→ **What you have to do**: Lines outside the range are not wanted. Give again exactly the lines between the line holding "Open the delete (删除) dropdown arrow" and the line holding "Screen dimensions: 625x511", inclusive, from the listing below.
===============
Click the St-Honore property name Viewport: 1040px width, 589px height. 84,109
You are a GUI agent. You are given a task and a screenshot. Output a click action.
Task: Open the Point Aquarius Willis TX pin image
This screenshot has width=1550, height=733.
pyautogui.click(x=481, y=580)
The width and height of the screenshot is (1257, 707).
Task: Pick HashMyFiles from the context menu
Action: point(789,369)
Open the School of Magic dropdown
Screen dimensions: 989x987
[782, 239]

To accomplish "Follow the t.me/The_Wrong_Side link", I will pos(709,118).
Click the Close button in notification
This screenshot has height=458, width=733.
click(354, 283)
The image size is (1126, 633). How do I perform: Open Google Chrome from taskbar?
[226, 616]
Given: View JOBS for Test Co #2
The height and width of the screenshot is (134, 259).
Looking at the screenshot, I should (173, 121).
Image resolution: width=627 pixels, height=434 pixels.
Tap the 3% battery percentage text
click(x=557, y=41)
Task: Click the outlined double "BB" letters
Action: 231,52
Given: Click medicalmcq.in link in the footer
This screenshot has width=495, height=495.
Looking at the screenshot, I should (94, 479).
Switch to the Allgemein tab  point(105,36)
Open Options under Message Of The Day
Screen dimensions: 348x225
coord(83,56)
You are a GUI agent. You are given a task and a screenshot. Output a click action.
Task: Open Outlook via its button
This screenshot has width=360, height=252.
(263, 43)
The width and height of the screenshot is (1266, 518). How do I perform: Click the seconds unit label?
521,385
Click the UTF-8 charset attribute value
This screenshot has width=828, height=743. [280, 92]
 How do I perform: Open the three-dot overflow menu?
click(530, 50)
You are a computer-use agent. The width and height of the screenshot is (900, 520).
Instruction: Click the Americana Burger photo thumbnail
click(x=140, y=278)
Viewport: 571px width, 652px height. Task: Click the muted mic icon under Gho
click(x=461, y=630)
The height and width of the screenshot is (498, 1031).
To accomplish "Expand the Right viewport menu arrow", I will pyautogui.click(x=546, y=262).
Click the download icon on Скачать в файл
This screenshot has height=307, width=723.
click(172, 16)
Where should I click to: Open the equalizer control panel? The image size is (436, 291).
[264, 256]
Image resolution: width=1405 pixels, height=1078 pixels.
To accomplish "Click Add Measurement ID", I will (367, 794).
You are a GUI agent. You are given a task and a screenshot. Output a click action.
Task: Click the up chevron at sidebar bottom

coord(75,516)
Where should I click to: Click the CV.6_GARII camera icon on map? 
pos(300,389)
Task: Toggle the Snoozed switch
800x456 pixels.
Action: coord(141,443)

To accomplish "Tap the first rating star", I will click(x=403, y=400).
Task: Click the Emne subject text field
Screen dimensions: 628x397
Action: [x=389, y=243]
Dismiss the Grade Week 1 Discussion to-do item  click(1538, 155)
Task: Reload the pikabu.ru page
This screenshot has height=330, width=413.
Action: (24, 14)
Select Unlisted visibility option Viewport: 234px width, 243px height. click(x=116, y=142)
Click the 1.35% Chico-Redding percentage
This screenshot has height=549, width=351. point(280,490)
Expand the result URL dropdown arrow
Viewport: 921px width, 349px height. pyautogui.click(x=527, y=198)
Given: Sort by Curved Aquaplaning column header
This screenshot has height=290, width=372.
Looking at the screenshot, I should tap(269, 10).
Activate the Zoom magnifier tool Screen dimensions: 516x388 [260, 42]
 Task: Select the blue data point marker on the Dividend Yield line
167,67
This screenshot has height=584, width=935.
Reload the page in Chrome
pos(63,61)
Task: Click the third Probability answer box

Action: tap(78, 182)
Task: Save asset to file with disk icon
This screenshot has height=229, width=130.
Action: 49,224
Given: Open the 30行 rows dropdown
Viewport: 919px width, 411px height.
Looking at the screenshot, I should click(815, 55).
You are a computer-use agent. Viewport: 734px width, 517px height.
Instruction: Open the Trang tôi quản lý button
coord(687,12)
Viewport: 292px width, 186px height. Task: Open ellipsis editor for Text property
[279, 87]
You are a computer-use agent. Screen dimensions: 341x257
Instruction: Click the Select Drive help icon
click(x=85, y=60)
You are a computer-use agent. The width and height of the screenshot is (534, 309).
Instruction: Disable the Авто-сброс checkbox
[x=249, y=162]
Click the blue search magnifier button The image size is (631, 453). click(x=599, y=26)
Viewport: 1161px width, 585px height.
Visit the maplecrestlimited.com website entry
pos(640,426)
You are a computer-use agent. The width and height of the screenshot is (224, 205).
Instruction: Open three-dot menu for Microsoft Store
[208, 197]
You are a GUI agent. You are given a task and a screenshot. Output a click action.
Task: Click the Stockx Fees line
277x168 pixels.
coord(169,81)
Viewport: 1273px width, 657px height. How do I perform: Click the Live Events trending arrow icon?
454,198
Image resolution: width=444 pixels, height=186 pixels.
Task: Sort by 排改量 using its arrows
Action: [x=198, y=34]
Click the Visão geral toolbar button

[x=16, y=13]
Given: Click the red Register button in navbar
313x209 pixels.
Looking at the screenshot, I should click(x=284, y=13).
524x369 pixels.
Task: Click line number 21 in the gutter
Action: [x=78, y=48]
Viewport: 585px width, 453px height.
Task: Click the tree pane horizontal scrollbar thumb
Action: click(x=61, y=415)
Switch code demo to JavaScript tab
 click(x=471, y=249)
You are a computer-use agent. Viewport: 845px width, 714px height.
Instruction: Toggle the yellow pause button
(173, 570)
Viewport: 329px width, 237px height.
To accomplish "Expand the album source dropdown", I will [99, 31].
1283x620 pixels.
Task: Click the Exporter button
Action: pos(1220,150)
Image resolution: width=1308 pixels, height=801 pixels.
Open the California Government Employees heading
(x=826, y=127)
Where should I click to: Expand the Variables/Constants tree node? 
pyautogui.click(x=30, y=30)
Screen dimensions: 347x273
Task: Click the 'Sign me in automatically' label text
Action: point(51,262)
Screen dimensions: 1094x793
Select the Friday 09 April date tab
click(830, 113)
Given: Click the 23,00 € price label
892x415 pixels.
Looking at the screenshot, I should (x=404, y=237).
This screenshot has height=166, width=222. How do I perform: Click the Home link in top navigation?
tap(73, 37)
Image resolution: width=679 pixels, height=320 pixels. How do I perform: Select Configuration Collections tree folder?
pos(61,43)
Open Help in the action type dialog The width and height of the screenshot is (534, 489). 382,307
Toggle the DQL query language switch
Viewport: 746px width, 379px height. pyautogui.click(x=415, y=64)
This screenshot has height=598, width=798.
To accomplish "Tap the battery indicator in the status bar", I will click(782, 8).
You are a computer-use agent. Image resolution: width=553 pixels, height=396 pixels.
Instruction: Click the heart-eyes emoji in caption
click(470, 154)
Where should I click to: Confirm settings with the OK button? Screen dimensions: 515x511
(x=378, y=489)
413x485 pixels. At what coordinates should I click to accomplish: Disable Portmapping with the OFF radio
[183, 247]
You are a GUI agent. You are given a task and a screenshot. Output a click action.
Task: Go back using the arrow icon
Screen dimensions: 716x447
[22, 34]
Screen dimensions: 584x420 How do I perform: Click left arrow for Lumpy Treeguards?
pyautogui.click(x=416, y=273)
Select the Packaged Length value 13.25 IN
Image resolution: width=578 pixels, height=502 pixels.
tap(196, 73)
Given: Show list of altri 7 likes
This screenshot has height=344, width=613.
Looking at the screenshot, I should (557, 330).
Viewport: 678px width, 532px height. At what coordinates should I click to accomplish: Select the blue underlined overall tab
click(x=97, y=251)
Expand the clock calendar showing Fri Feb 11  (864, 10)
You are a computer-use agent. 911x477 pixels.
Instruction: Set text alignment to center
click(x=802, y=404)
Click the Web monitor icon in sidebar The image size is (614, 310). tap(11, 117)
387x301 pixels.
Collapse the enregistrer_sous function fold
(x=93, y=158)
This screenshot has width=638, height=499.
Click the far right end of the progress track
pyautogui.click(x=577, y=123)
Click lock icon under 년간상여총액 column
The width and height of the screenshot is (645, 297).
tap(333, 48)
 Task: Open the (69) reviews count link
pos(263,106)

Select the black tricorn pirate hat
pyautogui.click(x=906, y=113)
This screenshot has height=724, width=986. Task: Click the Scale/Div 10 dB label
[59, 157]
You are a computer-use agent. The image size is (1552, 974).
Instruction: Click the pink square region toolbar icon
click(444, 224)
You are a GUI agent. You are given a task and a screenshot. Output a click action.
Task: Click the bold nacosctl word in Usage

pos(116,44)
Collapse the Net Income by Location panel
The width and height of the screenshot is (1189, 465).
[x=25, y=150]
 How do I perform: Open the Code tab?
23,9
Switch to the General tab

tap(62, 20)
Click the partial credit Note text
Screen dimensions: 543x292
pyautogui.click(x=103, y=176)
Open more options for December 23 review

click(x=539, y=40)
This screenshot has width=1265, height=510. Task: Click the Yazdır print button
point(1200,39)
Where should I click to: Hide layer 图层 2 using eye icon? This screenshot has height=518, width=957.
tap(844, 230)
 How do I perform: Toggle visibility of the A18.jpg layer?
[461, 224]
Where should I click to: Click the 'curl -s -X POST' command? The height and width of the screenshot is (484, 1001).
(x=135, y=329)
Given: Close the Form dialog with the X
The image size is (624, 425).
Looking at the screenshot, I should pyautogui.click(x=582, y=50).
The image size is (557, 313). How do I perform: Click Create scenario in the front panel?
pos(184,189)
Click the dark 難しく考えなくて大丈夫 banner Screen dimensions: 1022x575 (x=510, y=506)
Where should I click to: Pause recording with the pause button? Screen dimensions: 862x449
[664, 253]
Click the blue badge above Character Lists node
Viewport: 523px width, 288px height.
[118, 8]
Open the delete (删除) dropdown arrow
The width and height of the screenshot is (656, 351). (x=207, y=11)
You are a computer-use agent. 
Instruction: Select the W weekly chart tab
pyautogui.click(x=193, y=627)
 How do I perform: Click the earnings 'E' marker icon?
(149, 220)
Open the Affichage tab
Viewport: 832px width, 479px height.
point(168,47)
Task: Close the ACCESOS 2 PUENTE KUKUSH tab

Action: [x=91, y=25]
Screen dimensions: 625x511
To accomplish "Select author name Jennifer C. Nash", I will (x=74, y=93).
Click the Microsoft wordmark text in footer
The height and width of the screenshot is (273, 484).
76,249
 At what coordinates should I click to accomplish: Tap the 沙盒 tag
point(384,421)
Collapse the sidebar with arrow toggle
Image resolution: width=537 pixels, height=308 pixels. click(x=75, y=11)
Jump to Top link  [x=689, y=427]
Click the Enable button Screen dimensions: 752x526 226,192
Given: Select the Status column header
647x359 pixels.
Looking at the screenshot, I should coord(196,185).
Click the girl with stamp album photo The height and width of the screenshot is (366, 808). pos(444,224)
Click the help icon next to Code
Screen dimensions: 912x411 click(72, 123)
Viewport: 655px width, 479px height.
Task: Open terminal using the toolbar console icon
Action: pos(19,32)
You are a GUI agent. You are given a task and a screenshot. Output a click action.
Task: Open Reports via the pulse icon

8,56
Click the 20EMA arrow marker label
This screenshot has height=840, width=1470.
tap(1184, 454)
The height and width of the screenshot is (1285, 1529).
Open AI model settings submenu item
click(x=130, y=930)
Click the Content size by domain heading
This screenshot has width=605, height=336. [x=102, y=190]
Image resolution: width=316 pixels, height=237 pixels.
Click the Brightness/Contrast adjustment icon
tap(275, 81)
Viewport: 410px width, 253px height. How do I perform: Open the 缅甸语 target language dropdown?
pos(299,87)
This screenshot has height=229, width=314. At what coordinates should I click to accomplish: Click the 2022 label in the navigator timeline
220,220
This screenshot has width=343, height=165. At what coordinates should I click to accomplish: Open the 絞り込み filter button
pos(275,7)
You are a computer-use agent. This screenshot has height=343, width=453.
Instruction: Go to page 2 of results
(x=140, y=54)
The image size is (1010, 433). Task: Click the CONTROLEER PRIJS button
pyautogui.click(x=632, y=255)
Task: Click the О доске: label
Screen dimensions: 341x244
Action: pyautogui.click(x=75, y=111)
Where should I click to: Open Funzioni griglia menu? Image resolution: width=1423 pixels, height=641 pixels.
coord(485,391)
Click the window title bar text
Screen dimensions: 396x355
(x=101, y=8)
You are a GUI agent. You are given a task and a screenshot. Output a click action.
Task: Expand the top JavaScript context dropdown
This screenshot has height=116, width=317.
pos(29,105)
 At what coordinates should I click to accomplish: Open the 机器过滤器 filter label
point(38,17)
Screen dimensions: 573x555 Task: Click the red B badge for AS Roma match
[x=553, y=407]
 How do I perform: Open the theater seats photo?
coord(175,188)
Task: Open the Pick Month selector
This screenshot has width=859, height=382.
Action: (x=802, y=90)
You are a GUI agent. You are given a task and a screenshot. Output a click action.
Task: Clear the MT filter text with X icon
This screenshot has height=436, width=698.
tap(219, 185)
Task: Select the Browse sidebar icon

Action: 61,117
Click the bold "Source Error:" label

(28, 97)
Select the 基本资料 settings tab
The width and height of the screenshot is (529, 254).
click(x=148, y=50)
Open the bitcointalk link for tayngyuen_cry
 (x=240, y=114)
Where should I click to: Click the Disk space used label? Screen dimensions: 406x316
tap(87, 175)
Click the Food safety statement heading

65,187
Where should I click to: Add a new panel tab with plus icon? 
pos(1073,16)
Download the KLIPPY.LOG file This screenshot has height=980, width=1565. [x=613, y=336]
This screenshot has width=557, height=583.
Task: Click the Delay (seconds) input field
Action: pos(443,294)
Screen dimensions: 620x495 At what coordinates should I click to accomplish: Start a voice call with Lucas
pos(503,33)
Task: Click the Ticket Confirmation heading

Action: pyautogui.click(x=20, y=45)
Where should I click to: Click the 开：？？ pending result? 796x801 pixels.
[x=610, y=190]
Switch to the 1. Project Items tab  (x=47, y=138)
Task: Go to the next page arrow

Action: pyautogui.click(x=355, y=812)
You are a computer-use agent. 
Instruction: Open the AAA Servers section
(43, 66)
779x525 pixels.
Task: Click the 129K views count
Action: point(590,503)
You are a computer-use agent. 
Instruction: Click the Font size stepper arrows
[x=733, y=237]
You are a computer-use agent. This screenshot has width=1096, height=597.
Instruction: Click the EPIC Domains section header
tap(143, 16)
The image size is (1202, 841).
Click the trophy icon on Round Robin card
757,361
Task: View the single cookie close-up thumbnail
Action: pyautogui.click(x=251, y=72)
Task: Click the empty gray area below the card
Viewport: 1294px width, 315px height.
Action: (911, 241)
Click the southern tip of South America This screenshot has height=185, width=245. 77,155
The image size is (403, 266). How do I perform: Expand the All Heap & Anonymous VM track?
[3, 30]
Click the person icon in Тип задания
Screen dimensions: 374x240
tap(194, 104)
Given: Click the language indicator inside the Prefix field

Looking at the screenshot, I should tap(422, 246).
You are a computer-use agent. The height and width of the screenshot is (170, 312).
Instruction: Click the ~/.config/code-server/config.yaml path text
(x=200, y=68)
===============
→ **Written answer**:
Open the delete (删除) dropdown arrow
The width and height of the screenshot is (656, 351). (x=207, y=11)
You are a computer-use agent. 
Instruction: Select the W weekly chart tab
pyautogui.click(x=193, y=627)
 How do I perform: Click the earnings 'E' marker icon?
(149, 220)
Open the Affichage tab
Viewport: 832px width, 479px height.
point(168,47)
Task: Close the ACCESOS 2 PUENTE KUKUSH tab

Action: [x=91, y=25]
Screen dimensions: 625x511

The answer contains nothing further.